ISTRUZIONI DEL COMPITO. Prosegua il testo sulle tecnologie digitali al servizio dell'azione climatica, riprendendo subito dopo l'ultima frase riportata.

TESTO DI PARTENZA.

------

“Stiamo assistendo a prove sempre più evidenti che l’intelligenza artificiale può rivelarsi uno strumento inestimabile nella lotta al cambiamento climatico. Dobbiamo sfruttarne il potenziale e dare potere agli innovatori nei Paesi in via di sviluppo”, ha dichiarato il segretario esecutivo delle Nazioni Unite sui cambiamenti climatici Simon Stiell durante la COP28 negli Emirati Arabi Uniti. L’occasione è stata quella del lancio della Innovation Grand Challenge, una sfida per il mondo della ricerca e dell’industria a lavorare per l’azione climatica.

Non è la sola sfida a cui computer, sensori, robot e intelligenze artificiali sono chiamati oggi a lavorare a fianco dell’uomo per la transizione ecologica. Dalle blockchain per la tracciatura di rifiuti e materie prime all’uso di digital twins nella gestione delle fonti rinnovabili intermittenti, dagli edifici intelligenti per ridurre i consumi alle AI per prevedere fenomeni meteo catastrofici, dai dati in tempo reale sulla deforestazione ai sistemi di manutenzione predittiva per ridurre costi ed emissioni, sono una pletora le applicazioni radicali e innovative delle tecnologie digitali per l’ambiente.

Mai in nessuna conferenza ONU (e le frequento stabilmente dal 2009) si era vista una tale presenza di aziende digitali, enti spaziali e investitori in digital clean tech. La lista di brand e istituzioni che lavorano sul tema è estesa: Google, ESA, IBM, Siemens, Dassault Sytemés, NASA, Microsoft, e tanti altri che troverete in questo numero.

------

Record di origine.
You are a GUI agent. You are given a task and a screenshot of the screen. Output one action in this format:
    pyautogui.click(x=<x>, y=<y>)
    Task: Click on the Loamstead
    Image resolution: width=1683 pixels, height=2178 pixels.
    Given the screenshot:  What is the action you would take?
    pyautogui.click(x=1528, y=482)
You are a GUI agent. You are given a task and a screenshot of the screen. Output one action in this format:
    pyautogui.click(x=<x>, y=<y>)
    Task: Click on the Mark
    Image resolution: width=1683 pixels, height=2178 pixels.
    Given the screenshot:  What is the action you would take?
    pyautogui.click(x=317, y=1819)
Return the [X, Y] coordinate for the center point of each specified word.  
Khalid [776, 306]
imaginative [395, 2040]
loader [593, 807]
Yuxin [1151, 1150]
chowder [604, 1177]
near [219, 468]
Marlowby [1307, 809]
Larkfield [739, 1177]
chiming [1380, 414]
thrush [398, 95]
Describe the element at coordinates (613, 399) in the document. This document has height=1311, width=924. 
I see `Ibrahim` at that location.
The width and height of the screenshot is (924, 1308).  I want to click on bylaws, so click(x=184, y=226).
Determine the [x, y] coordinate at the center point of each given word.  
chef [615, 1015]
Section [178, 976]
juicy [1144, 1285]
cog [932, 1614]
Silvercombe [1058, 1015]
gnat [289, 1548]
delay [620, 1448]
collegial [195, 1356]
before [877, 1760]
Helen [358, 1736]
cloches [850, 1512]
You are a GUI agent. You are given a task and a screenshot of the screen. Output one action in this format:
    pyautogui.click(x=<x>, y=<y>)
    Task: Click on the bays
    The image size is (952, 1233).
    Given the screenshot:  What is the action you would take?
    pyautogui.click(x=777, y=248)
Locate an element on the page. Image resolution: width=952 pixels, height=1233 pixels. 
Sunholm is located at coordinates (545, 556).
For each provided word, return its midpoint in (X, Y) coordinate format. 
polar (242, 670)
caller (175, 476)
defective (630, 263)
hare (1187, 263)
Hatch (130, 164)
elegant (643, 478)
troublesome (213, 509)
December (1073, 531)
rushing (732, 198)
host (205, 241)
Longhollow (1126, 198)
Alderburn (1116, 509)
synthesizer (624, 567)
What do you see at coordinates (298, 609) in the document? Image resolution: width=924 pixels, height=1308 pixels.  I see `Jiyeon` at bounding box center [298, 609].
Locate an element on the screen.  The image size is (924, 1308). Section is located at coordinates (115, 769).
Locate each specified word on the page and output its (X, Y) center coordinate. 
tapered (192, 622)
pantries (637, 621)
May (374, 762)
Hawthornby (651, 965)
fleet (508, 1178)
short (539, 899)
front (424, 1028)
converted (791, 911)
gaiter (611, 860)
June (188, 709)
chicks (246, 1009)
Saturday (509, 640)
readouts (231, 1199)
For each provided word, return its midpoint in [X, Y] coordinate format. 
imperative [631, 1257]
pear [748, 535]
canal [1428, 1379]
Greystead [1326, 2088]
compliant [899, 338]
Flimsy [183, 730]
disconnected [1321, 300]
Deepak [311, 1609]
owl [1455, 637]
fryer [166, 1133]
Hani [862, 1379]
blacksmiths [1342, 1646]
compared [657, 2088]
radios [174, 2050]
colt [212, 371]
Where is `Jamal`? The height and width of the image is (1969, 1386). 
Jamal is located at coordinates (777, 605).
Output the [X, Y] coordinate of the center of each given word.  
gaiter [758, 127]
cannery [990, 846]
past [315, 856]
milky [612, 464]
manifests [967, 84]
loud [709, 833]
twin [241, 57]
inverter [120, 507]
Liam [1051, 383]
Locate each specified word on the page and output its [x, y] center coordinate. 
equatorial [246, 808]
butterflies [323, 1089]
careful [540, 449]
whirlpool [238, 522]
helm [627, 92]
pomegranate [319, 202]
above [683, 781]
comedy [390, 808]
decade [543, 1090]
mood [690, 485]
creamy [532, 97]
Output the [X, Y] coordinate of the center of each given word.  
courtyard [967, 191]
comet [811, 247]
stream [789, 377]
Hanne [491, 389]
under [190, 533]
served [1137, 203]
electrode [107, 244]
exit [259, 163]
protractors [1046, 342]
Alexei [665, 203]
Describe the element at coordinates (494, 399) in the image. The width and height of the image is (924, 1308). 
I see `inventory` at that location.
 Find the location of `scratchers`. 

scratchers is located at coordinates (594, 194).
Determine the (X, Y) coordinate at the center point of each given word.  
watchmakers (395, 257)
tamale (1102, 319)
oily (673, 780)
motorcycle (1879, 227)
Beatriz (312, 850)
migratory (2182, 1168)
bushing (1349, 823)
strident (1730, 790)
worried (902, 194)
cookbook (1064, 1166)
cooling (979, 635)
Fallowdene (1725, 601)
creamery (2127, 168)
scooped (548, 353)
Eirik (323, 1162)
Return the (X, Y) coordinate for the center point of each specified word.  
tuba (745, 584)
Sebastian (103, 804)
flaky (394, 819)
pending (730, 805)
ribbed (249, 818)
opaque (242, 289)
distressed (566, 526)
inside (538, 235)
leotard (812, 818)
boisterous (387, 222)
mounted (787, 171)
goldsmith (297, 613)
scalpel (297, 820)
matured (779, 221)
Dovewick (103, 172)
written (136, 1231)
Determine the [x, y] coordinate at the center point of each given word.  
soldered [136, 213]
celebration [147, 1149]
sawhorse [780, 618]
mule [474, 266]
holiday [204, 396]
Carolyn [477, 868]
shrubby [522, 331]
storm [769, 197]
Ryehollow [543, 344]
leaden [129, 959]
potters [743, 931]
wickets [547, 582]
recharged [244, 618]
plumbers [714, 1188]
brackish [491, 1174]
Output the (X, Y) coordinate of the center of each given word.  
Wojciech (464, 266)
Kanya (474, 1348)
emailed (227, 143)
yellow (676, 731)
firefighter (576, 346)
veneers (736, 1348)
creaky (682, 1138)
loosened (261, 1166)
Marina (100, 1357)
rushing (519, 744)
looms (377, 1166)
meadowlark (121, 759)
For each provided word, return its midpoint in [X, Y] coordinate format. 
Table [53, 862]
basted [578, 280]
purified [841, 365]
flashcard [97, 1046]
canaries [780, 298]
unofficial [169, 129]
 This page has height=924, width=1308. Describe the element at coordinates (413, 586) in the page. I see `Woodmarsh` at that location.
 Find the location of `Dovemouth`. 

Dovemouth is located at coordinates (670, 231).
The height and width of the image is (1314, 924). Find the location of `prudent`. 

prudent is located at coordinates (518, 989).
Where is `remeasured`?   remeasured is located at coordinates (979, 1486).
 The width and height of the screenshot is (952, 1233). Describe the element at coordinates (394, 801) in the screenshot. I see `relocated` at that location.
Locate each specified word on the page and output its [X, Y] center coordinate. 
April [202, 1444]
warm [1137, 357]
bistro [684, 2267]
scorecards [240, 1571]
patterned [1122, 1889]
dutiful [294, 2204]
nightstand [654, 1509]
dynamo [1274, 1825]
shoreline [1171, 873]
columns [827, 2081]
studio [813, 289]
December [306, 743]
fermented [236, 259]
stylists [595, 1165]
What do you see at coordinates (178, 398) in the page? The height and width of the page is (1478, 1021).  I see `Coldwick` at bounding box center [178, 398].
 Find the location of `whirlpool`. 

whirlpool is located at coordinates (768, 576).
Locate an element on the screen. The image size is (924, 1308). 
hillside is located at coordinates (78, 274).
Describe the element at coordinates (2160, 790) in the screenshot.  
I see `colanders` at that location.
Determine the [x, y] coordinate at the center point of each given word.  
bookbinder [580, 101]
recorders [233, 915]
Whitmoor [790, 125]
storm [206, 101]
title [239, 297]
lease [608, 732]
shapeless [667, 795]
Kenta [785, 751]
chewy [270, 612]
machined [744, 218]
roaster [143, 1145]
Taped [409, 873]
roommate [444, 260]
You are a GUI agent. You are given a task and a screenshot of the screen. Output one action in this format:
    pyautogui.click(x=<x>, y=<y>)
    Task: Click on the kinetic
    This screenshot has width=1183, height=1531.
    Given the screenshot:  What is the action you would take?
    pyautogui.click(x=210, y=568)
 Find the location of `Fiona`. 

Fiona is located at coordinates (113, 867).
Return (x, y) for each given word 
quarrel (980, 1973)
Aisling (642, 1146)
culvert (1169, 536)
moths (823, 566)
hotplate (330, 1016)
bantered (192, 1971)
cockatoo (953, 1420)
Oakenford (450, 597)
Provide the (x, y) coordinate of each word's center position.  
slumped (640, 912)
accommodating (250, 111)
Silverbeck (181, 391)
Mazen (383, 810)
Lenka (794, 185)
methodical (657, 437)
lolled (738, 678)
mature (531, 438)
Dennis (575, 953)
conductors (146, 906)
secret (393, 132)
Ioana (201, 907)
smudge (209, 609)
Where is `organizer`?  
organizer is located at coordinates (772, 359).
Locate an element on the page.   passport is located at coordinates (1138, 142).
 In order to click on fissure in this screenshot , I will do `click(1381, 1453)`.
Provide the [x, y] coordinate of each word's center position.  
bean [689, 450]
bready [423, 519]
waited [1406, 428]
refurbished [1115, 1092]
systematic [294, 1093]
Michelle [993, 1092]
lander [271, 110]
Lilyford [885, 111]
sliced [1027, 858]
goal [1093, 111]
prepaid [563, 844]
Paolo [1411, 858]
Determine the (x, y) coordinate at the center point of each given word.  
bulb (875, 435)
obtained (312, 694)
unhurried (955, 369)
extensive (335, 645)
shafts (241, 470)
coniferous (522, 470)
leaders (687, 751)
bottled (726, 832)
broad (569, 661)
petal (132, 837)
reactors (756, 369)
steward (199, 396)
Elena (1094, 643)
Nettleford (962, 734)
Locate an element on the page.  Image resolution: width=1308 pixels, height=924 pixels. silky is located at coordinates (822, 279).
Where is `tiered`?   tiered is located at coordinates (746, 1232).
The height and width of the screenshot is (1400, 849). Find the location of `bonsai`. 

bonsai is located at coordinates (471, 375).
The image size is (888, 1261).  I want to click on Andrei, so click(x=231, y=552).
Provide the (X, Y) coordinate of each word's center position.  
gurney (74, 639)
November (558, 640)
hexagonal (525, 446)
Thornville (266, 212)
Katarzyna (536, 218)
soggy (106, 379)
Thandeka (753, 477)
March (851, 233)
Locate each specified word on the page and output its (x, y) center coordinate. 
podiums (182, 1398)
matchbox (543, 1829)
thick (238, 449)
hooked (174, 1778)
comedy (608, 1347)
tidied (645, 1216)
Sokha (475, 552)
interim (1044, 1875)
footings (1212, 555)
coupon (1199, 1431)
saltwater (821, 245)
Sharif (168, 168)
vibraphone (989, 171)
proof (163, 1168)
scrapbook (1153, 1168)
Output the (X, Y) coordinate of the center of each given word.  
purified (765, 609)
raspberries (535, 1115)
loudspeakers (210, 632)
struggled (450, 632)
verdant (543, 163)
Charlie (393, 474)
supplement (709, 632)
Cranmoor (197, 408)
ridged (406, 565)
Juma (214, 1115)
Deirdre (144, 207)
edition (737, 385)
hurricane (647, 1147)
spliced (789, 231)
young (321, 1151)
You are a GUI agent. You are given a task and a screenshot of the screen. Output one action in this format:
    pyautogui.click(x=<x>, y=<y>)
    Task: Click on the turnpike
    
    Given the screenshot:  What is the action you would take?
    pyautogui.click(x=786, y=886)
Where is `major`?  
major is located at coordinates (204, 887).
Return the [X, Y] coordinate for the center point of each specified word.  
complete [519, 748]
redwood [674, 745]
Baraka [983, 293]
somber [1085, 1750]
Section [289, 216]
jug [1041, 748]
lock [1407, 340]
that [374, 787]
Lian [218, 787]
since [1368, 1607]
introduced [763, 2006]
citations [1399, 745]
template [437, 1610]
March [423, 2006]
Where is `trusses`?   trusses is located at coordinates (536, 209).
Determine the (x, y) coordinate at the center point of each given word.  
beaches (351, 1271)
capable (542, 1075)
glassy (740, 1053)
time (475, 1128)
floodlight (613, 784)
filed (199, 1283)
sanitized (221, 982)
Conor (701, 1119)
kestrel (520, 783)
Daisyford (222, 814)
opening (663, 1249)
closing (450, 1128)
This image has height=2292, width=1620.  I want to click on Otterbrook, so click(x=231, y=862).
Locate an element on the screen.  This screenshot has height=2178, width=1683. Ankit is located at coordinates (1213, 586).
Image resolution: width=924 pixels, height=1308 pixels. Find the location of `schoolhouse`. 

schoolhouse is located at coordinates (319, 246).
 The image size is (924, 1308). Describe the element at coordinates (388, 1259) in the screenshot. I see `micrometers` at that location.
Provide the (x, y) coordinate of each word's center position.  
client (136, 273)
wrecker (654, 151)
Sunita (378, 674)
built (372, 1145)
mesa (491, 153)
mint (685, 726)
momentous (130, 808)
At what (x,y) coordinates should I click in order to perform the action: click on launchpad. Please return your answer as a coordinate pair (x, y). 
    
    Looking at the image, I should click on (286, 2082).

------

RISPOSTA ALL'ESERCIZIO.
Certo nessuna intelligenza artificiale si sostituirà a breve a quella umana (che stando a vedere gli impatti sul pianeta dimostra di attingere solo a una piccola parte del suo potenziale), né tantomeno all’azione reale di uomini e donne. Ma è sicuro che molte piccole e grandi rivoluzioni accadranno nei prossimi decenni, la maggior parte ancora da immaginare.

Intanto per provare a capire come sarà il nostro futuro tra policrisi ambientale ed età dell’intelligenza e dei corpi sintetici abbiamo intervistato lo scrittore cli-fi Kim Stanley Robinson e la ricercatrice tecno-umanista Kate Crawford, mostrando futuri ipotetici e analizzando le implicazioni che queste tecnologie già hanno nel nostro mondo, nell’economia e nella società.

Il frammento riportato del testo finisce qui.